Afghanistan : effet pervers des "embedded" (Independent)
"Le journalisme embedded s'est forgé une mauvaise réputation en Irak et en Afghanistan. C'est l'image du correspondant soi-disant indépendant nourri, par ses mentors militaires, à la petite cuillère, gavé d'informations absurdement optimistes sur le déroulement de la guerre. Pour beaucoup, le journaliste embarqué est un triste retour au style de la première guerre mondiale, quand une boucherie effroyable dans les tranchées a été présentée comme une série d'avancées judicieusement planifiées par des généraux britanniques."
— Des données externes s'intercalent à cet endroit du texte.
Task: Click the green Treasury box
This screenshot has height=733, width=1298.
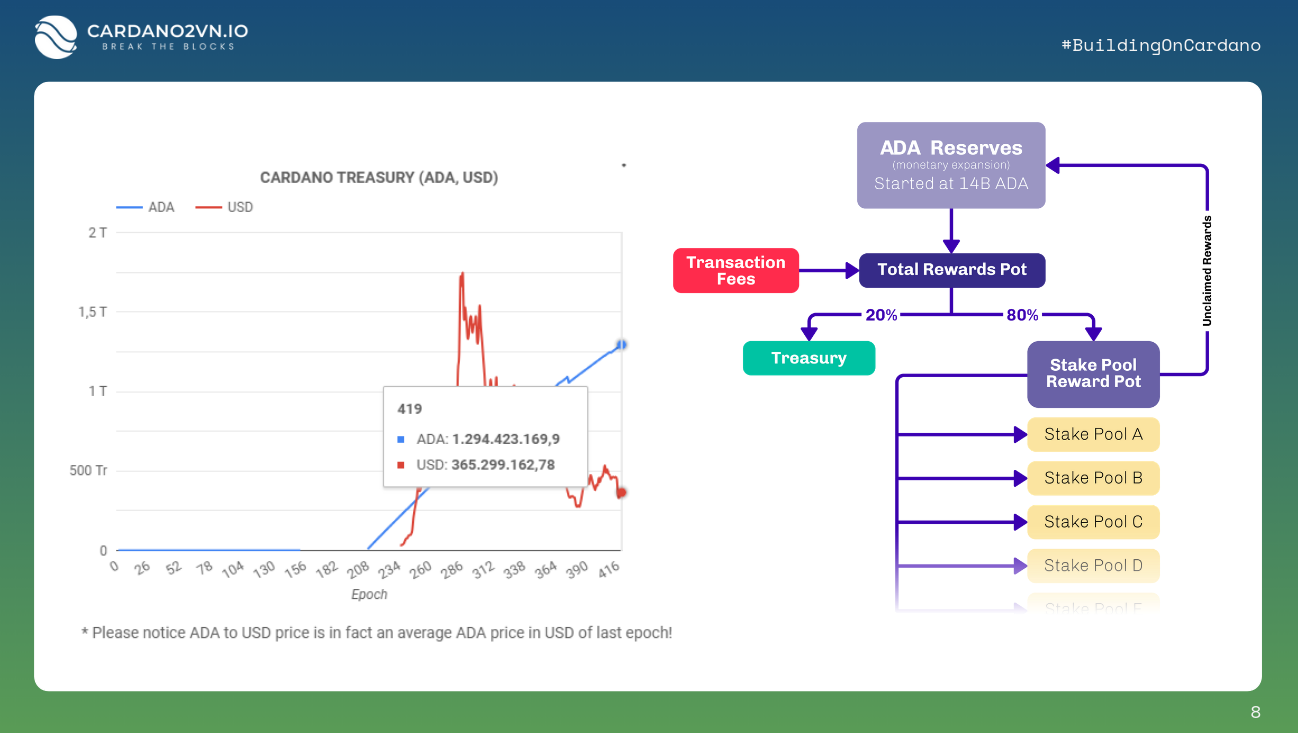Action: coord(808,358)
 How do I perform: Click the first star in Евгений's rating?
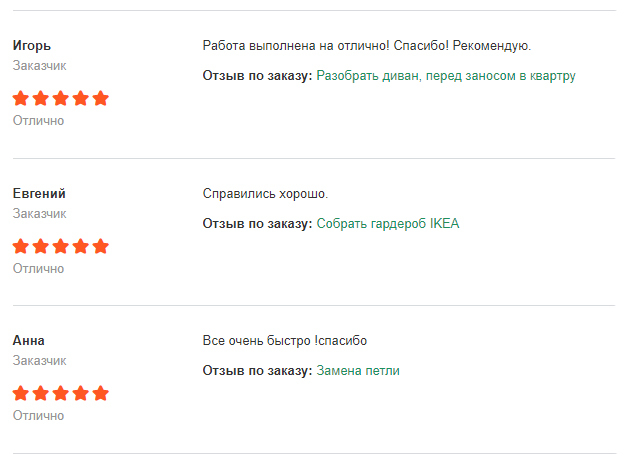pos(21,246)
"En fin 2001, dans les jours ayant suivi la défaite des talibans, j'étais capable de conduire de Kaboul à Kandahar sans entendre un coup de feu.L'année dernière, je ne pouvais plus aller sans risque au-delà du dernier poste de police au sud de la capitale. (...) Le danger de «l'incrustation», c'est qu'elle met les journalistes au mauvais endroit au mauvais moment. En novembre 2004, les Marines américains ont pris d'assaut la ville de Falloujah, à l'ouest de Bagdad,(...) accompagnés par presque tous les correspondants de la presse étrangère présents à Bagdad (...) Leurs récits et des images de la bataille ont été convaincants et le résultat fut l'annonce d'une victoire incontestable pour les États-Unis."
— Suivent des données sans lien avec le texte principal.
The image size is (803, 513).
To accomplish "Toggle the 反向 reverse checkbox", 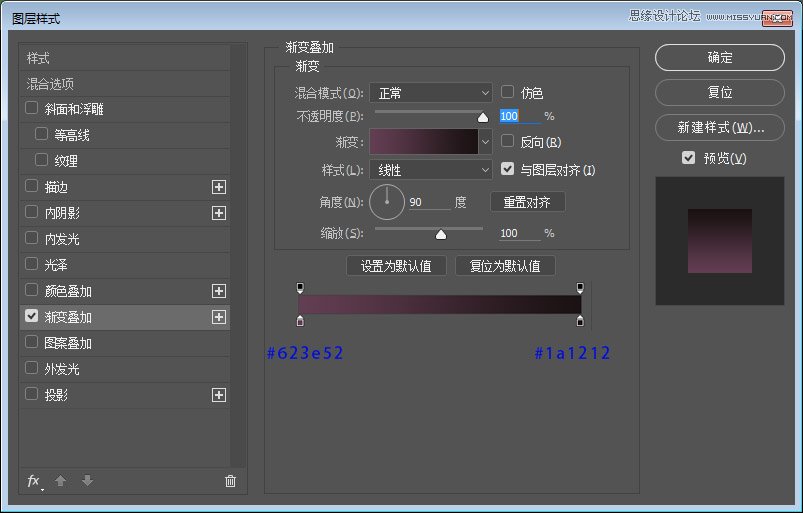I will (x=508, y=142).

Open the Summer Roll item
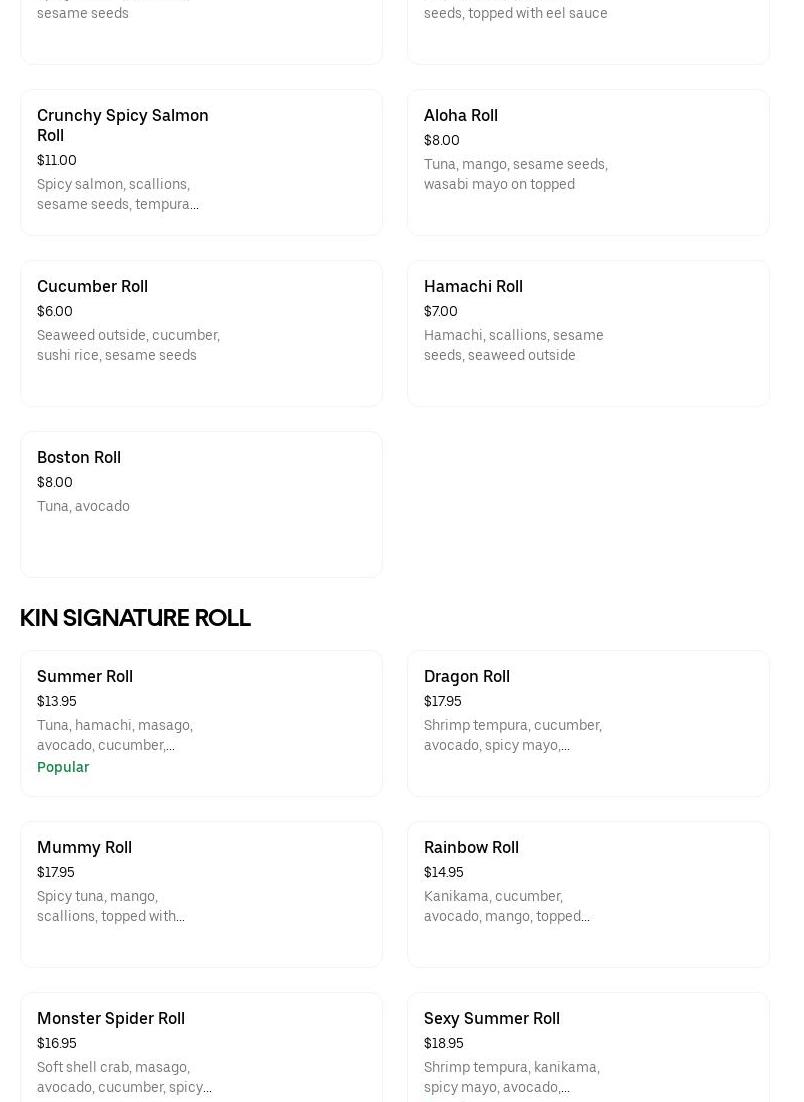click(201, 723)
"Mais la réussite américaine étaient trompeuse parce que les insurgés avaient utilisé la concentration des forces américaines autour de Falloujah pour attaquer une ville du nord de l'Irak, nettement plus importante, Mossoul. L'armée et la police irakiennes ont fui, 30 postes de police ont été occupés, et 40 millions de dollars-valeur d'armes ont été saisies par les insurgés. Mossoul est la troisième plus grande ville d'Irak, ce fut un important revers pour les forces américaines, mais on n'en a pratiquement pas parlé: pas de troupes américaines là-bas avec des journalistes embarqués."
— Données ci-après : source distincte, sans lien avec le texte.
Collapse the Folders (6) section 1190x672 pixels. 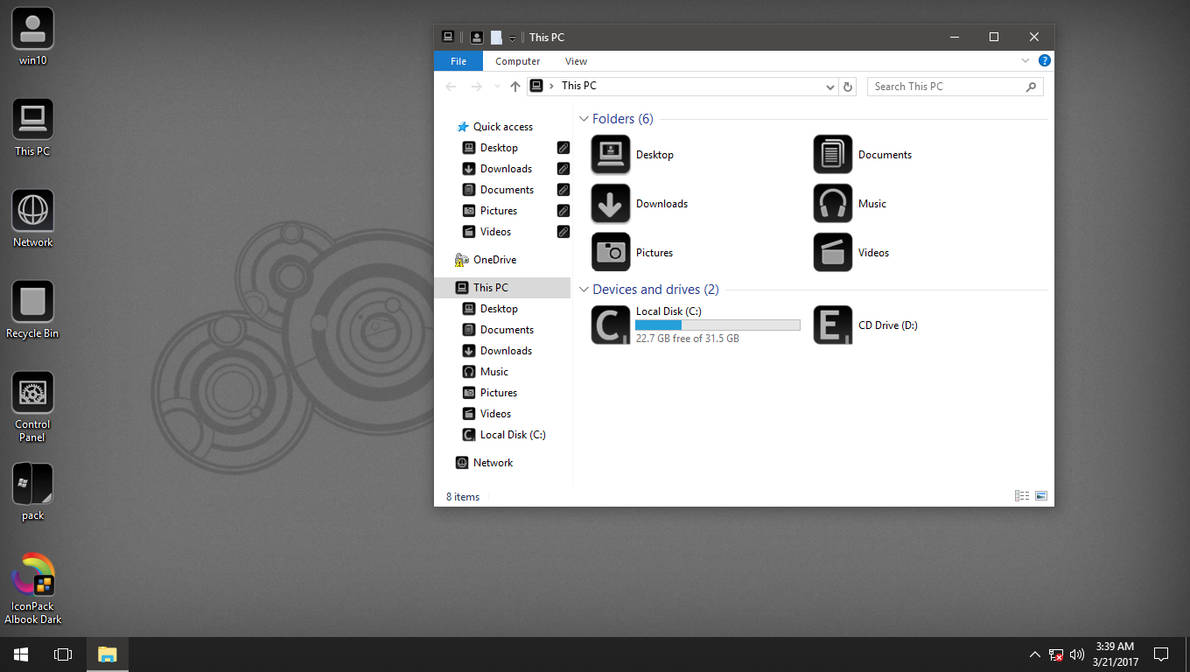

"Une vision déformée de la guerre" titre la double page du quotidien britannique The Independent du 23 novembre 2010
"Il y a un inconvénient plus subtil de «l'incrustation»: elle conduit les journalistes à voir les conflits irakien et afghan essentiellement en termes militaires." ajoute Cockburn qui donne un exemple : "«La réalité de la guerre en Afghanistan - dit un diplomate - c'est ce que le journalisme embarqué ne révèle jamais : 60 pour cent des soldats du gouvernement afghan envoyés à Kandahar, dans la province du Helmand désertent dès qu'ils peuvent. Ce sont pour la plupart des Tadjiks terrifiés d'être envoyés dans le sud pachtoun. Ils sont pris dans les camps de formation et embarqués dans des autobus dont les portes sont verrouillées avant qu'on leur annonce leur destination. Mais ce sont ces mêmes soldats terrifiés, qui souvent ne savent même pas parler la langue des populations locales, qui sont au cœur du plan de l'Otan pour la victoire en Afghanistan.»"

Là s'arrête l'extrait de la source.